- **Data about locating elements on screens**
——
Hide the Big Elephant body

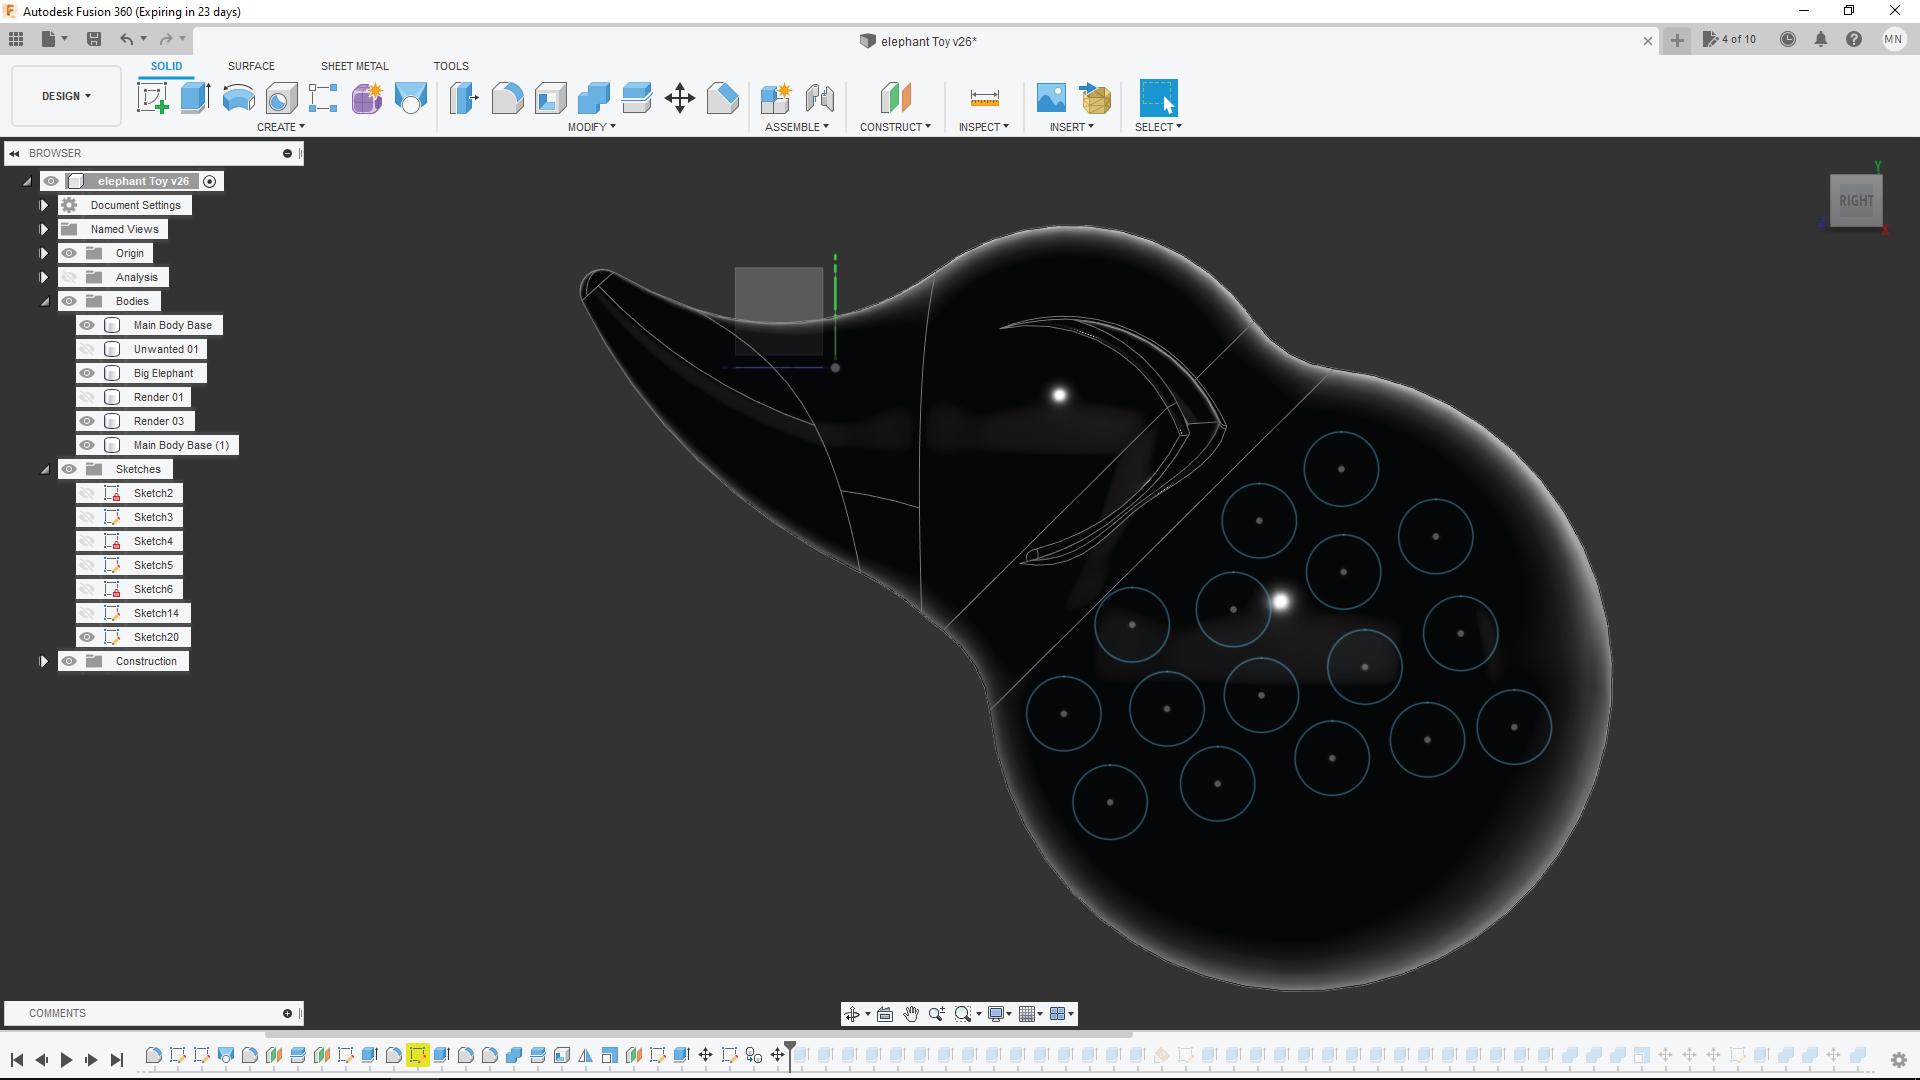click(88, 372)
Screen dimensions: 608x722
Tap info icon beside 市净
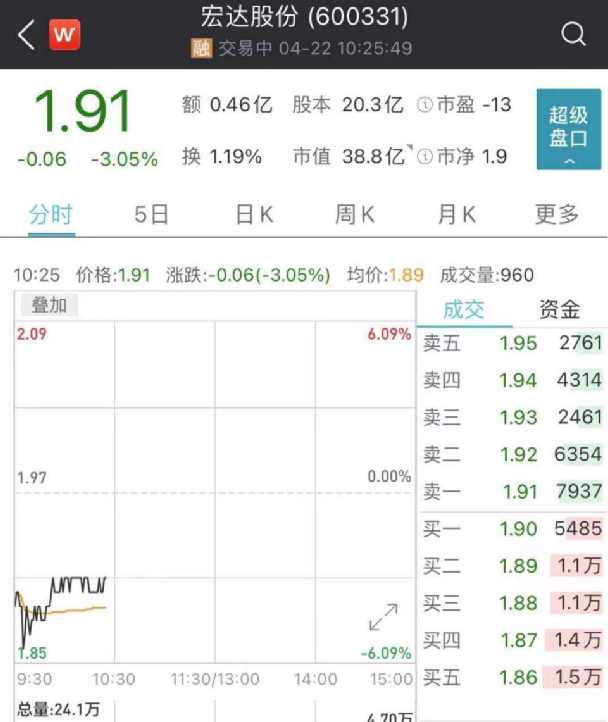pos(424,157)
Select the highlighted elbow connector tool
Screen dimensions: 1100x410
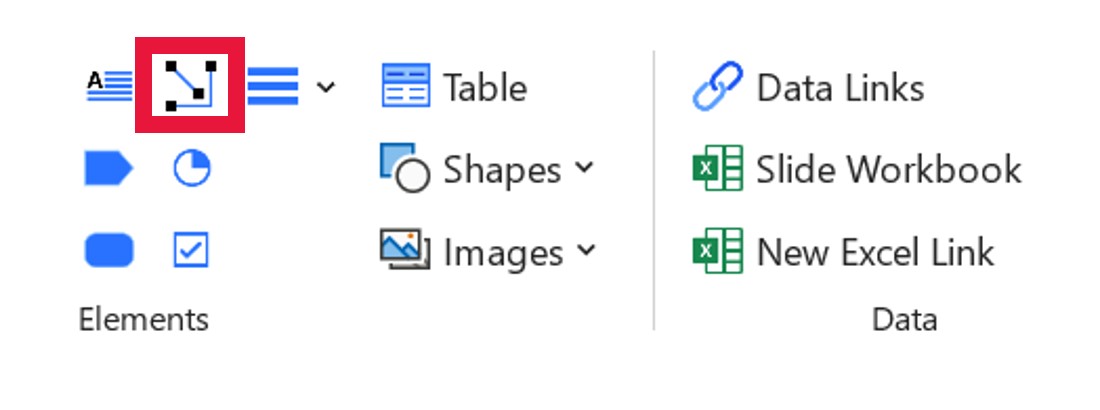click(190, 86)
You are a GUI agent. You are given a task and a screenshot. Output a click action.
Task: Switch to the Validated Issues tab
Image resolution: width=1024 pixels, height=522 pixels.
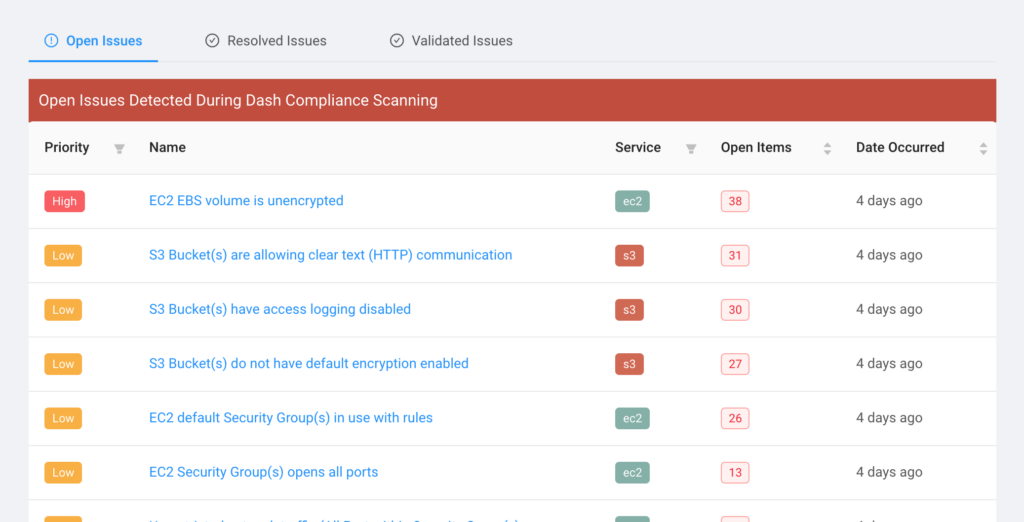(x=451, y=41)
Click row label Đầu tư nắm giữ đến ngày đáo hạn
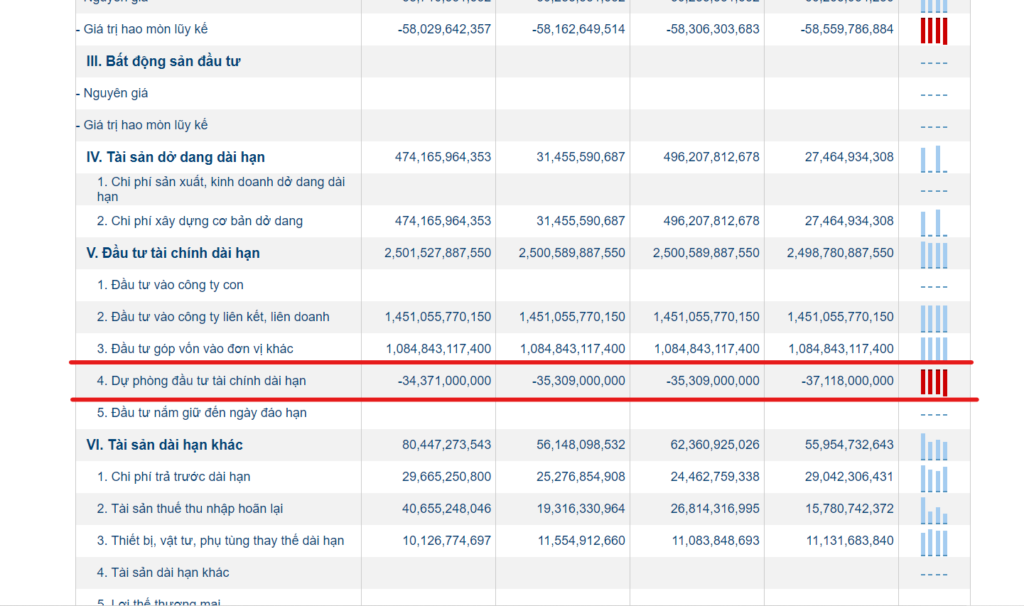 [202, 413]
——
- **Task description**
Reproduce every line of the data above, requests included, and scale each coordinate in the answers by 1.05, rounding to whole numbers with halves going up. Leave the numbers in the requests and their format samples unchanged, and omit the pictures from your output.

- **Solution to this problem**
Hide the Big Elephant body

click(92, 391)
Screen dimensions: 608x722
Tap info icon beside 市净
pos(445,165)
Select the highlighted elbow connector tool
Screen dimensions: 1100x410
click(200, 90)
You are a GUI agent. You are given a task and a screenshot. Output a click action.
Task: Switch to the Validated Issues tab
Image resolution: width=1024 pixels, height=522 pixels.
(x=474, y=43)
Click row label Đầu tư nắm giữ đến ngày đáo hạn
 [212, 434]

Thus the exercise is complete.